Wait, ESP Is Real? - The idea that some people can see the future is one of those peculiar notions that is at once prehistoric and contemporary. You can find references to seers at least as far back as writing from ancient Greece, and you can also find numerous modern-day psychics on craigslist. So it's not surprising that academics would want to study precognition. But it is surprising that a major research psychologist has completed a study suggesting that extrasensory perception (ESP) is real.
The psychologist is Daryl Bem, an emeritus professor at Cornell whose work on sexuality and personality has won him awards and postings at Stanford and Harvard. So when a Psychology Today blogger wrote in October that Bem had completed nine thorough experiments on ESP, the psychology community started buzzing. When The New York Times picked up the story last week, it exploded.
The Times focused on the controversial decision by the Journal of Personality and Social Psychology to print Bem's study later this year. The journal is published by the American Psychological Association, and while it is not the most prestigious psychology publication, it is peer-reviewed and well-respected. The Times quoted skeptics calling Bem's ideas gimcrack science, and in the ensuing controversy, he was invited to appear on CNN and The Colbert Report.

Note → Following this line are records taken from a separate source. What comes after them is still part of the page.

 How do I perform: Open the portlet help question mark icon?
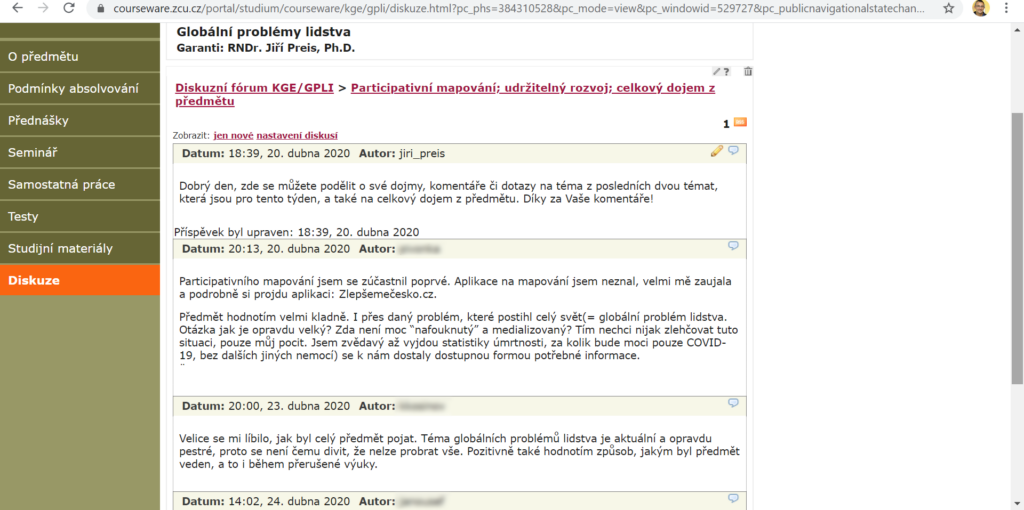(x=726, y=71)
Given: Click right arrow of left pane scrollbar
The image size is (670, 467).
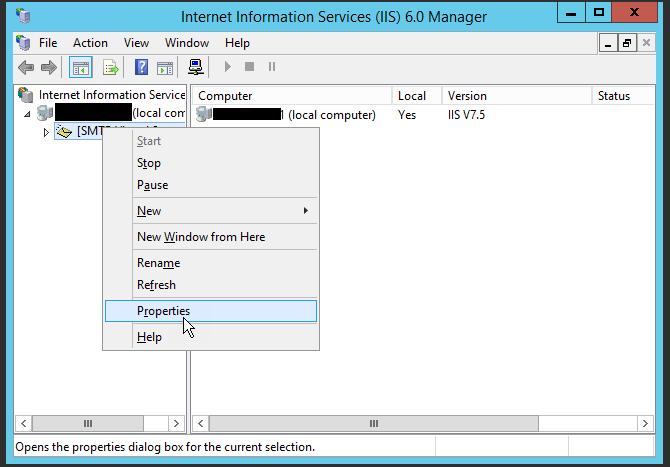Looking at the screenshot, I should tap(176, 424).

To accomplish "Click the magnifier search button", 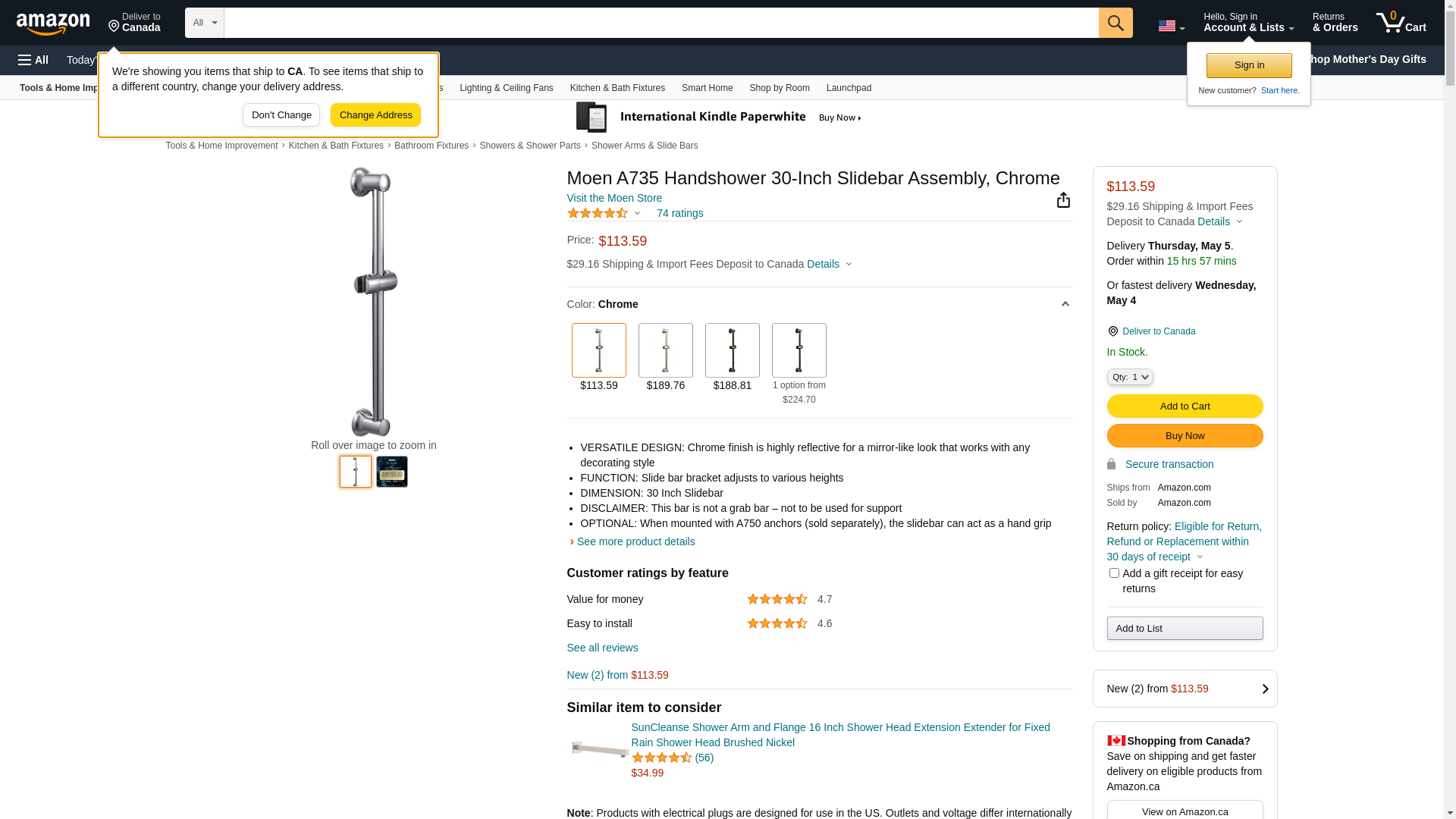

But what, exactly, did he find? His experiments involved more than 1,000 subjects who took nine different tests, most of them simple computer trials that asked the participants to guess whether certain images would pop onto the screen. For instance, in the first experiment, 100 Cornell students looked at digital photos that mostly depicted non-sexual scenes but occasionally — and randomly — showed consensual adult sex acts. Across 100 sessions, Bem writes in his paper, participants correctly predicted when the erotic photos would show up 53.1% of the time, which crosses the bar for statistical significance (meaning there is at least a 95% probability that the findings could not be due to chance). By contrast, their hit rate on predicting non-sexual photos was about what you would expect: 50-50.
Similarly, in Bem's fifth experiment, 100 Cornell undergrads were exposed to two side-by-side photos and asked to pick which one they liked more. Then the computer randomly picked one of the two photos and showed it again for a few milliseconds. Before the photo was shown, the subjects were asked to predict which picture they thought the computer would choose. Once again, the students made the correct prediction 53.1% of the time, but only when the computer selected the picture they had already designated as their preferred one. If the computer chose the other one, the subjects' accuracy did not cross the statistically significant barrier.
In both this experiment and the one that used erotic photos, the findings suggest that precognition might have something to do with the salience of the image. We do better predicting a satisfying experience — a sexy picture or a familiar and favored one — than we do an unsatisfying or neutral one.
Still, like most serious research psychologists, Bem is careful about describing why his results turned out to support ESP. One significant finding in his data: subjects who score high on measures of stimulus-seeking — in other words, people who like to take risks — were far better at precognition than ordinary people. Stimulus seekers could predict the erotic computer images an astonishing 57.6% of the time. Statistically speaking, there's a 99% chance that this finding could not be due to chance.
Bem isn't sure why risk takers are so much better at ESP than others, and he is careful to note that he's not sure what kind of ESP, if any, is occurring. Maybe it is precognition: the participants are predicting the future. Maybe it is clairvoyance: the participants are somehow accessing information that already exists in the computer but hasn't yet been shown. Maybe it is psychokinesis: the participants are influencing the computer's random photo generator to show erotic images when they want to see one.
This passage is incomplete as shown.